The NX includes Voice Assistant, which I used briefly out of frustration at the lack of a home button. I found it slow to respond when I said, “Hey, Lexus.” Lexus is hardly the first brand to institute this, and I hear there are people who want to control machines with their voices; I am not one of them; speech to text via Android Auto is about my limit. Similarly, Lexus’ new User Profile feature that stores one’s settings in the cloud and will automatically transfer them to other Lexuses (once they add the capability) seems overly ambitious.
I might feel the same about the Intelligent Assistant, which requires a Drive Connect subscription, because I think people tend to want their weather and other information and services from Apple or Google and are subscriptioned out already.

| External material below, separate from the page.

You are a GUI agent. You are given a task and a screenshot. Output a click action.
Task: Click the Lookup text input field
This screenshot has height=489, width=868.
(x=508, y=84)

To that end, the NX’s enhanced Cloud Navigation, which requires Drive Connect, might be a bridge too far when CarPlay and Android Auto are built in. I’d have to spend more time to be convinced of its virtues, if any.
The high-tech safety features seem more convincing. In addition to the regular collection of active-safety features in the standard Lexus Safety System Plus 3.0 suite, the NX adds a number of turning-related provisions, including emergency steering assist within a lane, as well as a warning system with automatic braking when turning left into oncoming traffic or in either direction in front of a pedestrian or cyclist. The NX’s adaptive cruise control can also manage speed in curves, and it can be used with hands-on lane-centering steering. (The hands-free lane centering now offered by several automakers isn’t in the NX as of yet, though Lexus has a version in the works called Teammate.)
The new rearview camera mirror is a nice option for 2022 to account for so-so rear visibility when in motion.
With a starting price of $39,025 with FWD and $40,625 with AWD, the NX 250 starts off the 2022 lineup just above its predecessor, the 2021 NX 300 FWD ($38,685). The same model with AWD is $40,085, so you’ll understandably pay more for the new and improved 2022 NX 350 ($42,625), which has standard AWD, or the hybrid NX 350h ($42,125). As noted above, the new NX 450h Plus is $56,635 before incentives.
The NX has become more competitive with its redesign even if it remains modest in size and acceleration versus other models in its class. Being sold alongside the enormously popular RX SUV is a positive, and being the first Lexus in the showroom to do away with the Remote Touch Interface can only help the NX strip away some shoppers.
The 2022 NX is currently assembled in Japan, but production will begin at Toyota Motor Manufacturing Canada in early 2022.